E per quanto riguarda le esperienze lavorative?

Mi aspetterei più attenzione e cura. Si parla tanto di valorizzazione del proprio “marchio” e di personal branding, poi si vedono profili mal curati; esperienze lavorative descritte per sommi capi; il ruolo aziendale a fianco di un quadratino grigio: vuol dire che l’azienda non ha una pagina; un’esperienza lavorativa senza una breve descrizione dell’azienda, del contesto in cui si opera, dei mercati e clienti a cui ci si rivolge, del ruolo che si svolge e dei risultati raggiunti. Suggerisco anche di usare i “progetti”, sezione abbinata alle esperienze lavorative,  per parlare di prodotti e servizi verticali o raccontare di casi di successo aziendali. Indispensabile per ogni esperienza lavorativa delle testimonianze del proprio valore da parte di clienti, fornitori, partner e colleghi. Ma evitiamo di essere autoreferenziali, mi raccomando.

Invece come vedi gli hobby?

Secondo me non bisogna avere paura di esprimere le proprie passioni.

Anche se non c’entrano nulla con il lavoro?
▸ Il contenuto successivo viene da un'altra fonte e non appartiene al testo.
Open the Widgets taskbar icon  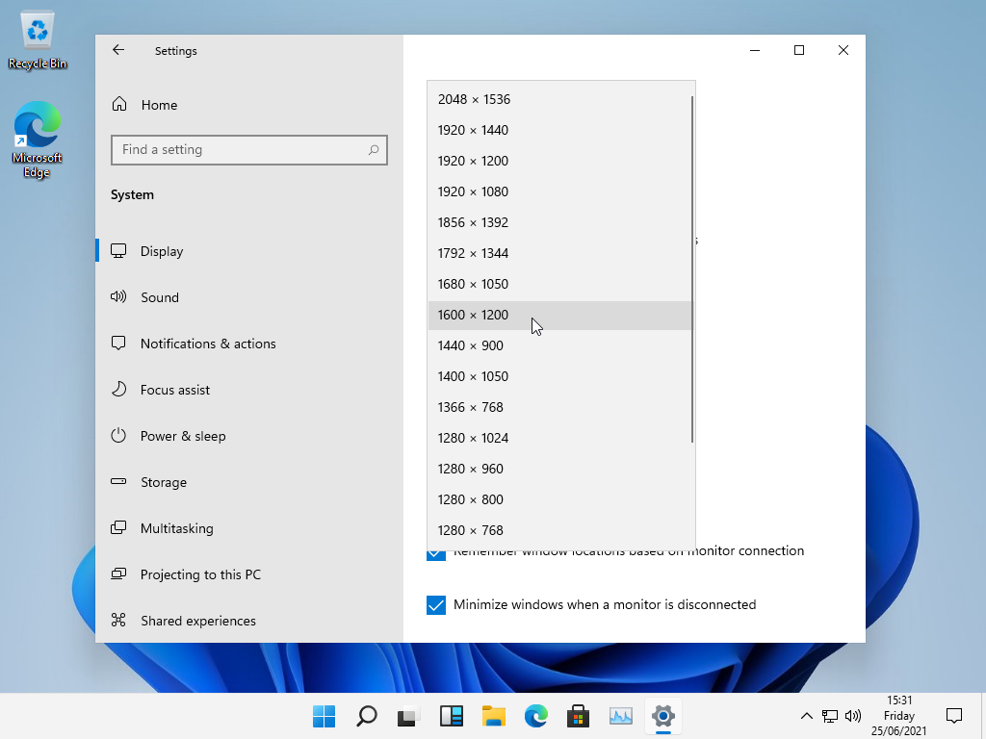[x=452, y=716]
Un attimo, faccio un esempio: conosco un consulente finanziario che fa anche il velista, lo skipper; fa regate, lavora per armatori. I suoi migliori clienti da consulente sono proprio le persone che ha conosciuto in ambito velico, che erano parte del suo equipaggio e che in qualche modo gli avevano messo in mano la loro vita. Da lì a mettergli in mano anche i loro soldi il passo è breve.

Altre tre dritte?

Riepilogando quanto già detto: avere almeno tre segnalazioni per l’ultima esperienza lavorativa, inserire cinque competenze chiave che identificano la mia attività e professionalità, rendere disponibili le mie fonti informative attraverso la pubblicazione di post in cui, oltre al link alla fonte, do la mia opinione personale e domando al mio network che cosa ne pensa. Poi controllo i risultati e mi dedico ad approfondire la conoscenza con le persone che hanno mostrato interesse per quello che ho pubblicato.
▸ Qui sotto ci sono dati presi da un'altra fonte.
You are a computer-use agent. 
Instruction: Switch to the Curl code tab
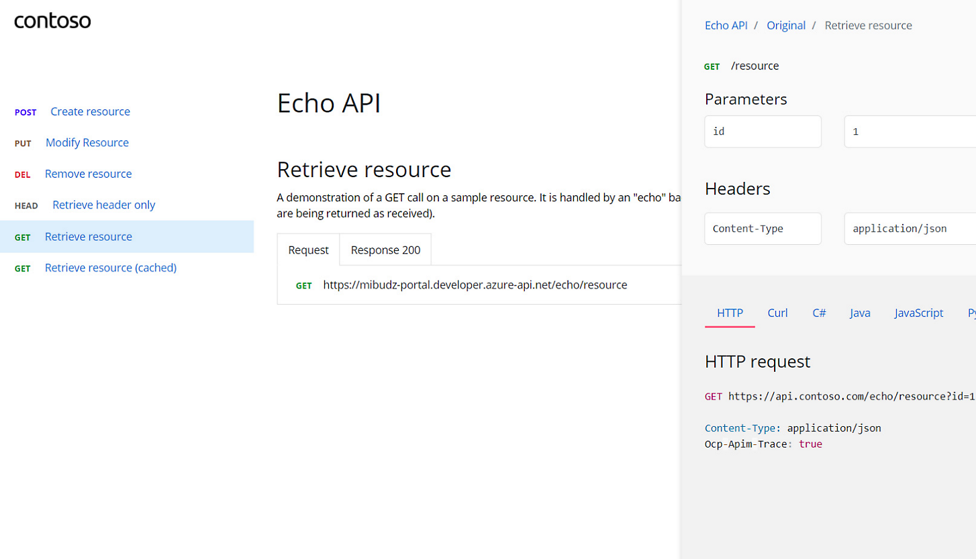(777, 313)
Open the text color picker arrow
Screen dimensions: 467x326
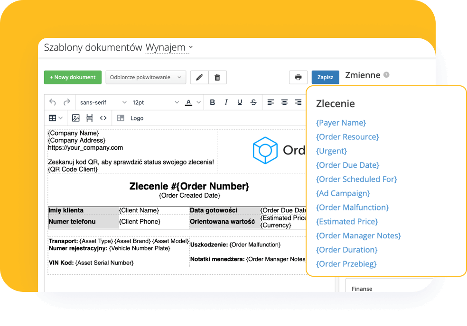coord(199,102)
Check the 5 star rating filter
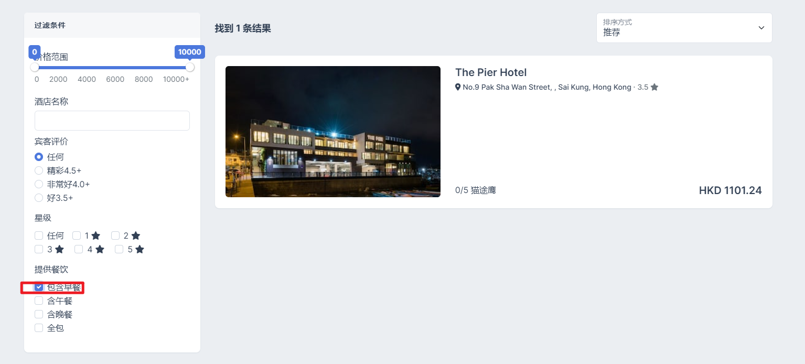This screenshot has height=364, width=805. [119, 249]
Interessante, come li contatti tu?

Beh, a seconda di come si espone l’utente nei miei confronti, faccio un’azione diversa. Se ha visualizzato l’articolo o l’aggiornamento, non ci posso fare nulla. Ma se ha messo il Consiglia, lo ringrazio con un messaggio privato, magari gli chiedo anche che cosa ha trovato di interessante nel mio articolo.
Se usa il Condividi, invece, è un’azione migliore del Consiglia. Quest’ultima azione costa di meno e vale anche di meno. Invece se condivide sta dicendo: ho trovato talmente interessante quello che hai scritto che voglio che lo legga anche la mia rete e, in qualche modo, lo faccio mio. Si mette in gioco per te: ti apre il suo mondo, magari anche in modo inconsapevole.
Se invece pubblica un commento, invece, consiglio il commento e gli rispondo pubblicamente, quindi lo aggancio in privato.

Bene, grazie per queste dritte…

Aspetta, ne ho un’ultima: stavolta scomoda. Vorrei suggerire a chi si fa fare il profilo da altri di stare attenti, perché si vede lontano un miglio. Rischi, anzi, di indispettire chi ti conosce, perché non trova coerenza tra chi sei e come appari!

Insomma, la morale è che su LinkedIn bisogna essere autentici, ma soprattutto propositivi e sfruttare ogni singola possibilità.